B2B payment defaults on the rise in Asia-Pacific

A survey conducted by Atradius has found that businesses in Asia-Pacific have experienced a significant rise in ‘uncollectable’ payments on trade debt. The 3.6 percent figure in 2011 has increased to five percent in 2012. The latest Atradius Payment Practices Barometer, which focuses on Asia-Pacific, found that over half of the respondents also planned to increase measures to protect their businesses against deterioration of trade credit risk.

The November 2012 Atradius Payment Practices Barometer polled 1,661 businesses in Australia, China, Hong Kong, India, Indonesia, Japan, Singapore and Taiwan. On average, 30 percent of the total value of domestic and foreign B2B invoices issued by survey respondents remained unpaid at the due date. The highest percentage of overdue B2B invoices was approximately 35 percent in Hong Kong and the lowest fewer than 20 percent in Japan.

In addition, over 10 percent of invoices remained unpaid after three months overdue and over five percent of B2B receivables were defaulted upon. This percentage reached a high of seven percent in India and Singapore, and a low of around two percent in Japan.
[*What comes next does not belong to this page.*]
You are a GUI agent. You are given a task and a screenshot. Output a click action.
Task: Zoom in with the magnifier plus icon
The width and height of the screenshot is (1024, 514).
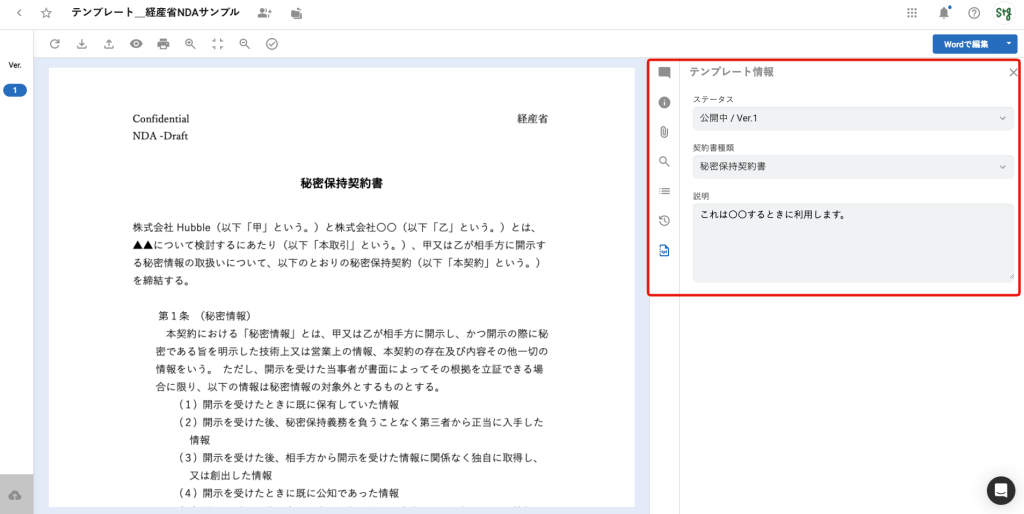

The impact of the significant levels of late payment is evidenced by the variance between the average payment term recorded in Asia-Pacific (32 days) and the average Days Sales Outstanding of 44 days.

Domestic payment delays due to liquidity restraints have also risen to 53.5 percent from 47.7 percent in 2011. Indonesian businesses are experiencing the toughest time, with 70 percent experiencing problems with domestic payments owed to them, whilst payments from foreign customers were mostly delayed because of the complexity of the payment procedure or inefficiencies of the banking system – around 45 percent of respondents in each case.

To reduce payment delays and payment defaults, over half of the survey respondents (53 percent) anticipate checking buyers’ creditworthiness more often, particularly respondents in Singapore (68.0 percent) and China (64.5 percent).

Alun Sweeney, Regional Director of Atradius UK & Ireland says with little or no growth in many primary European export destinations, export-orientated economies across Asia-Pacific will find stable growth challenging in 2013: “Specifically, only Ireland, Austria and Germany are forecast growth of one percent or more next year, whilst insolvencies are forecast to improve only in US, Japan, Norway and Canada.”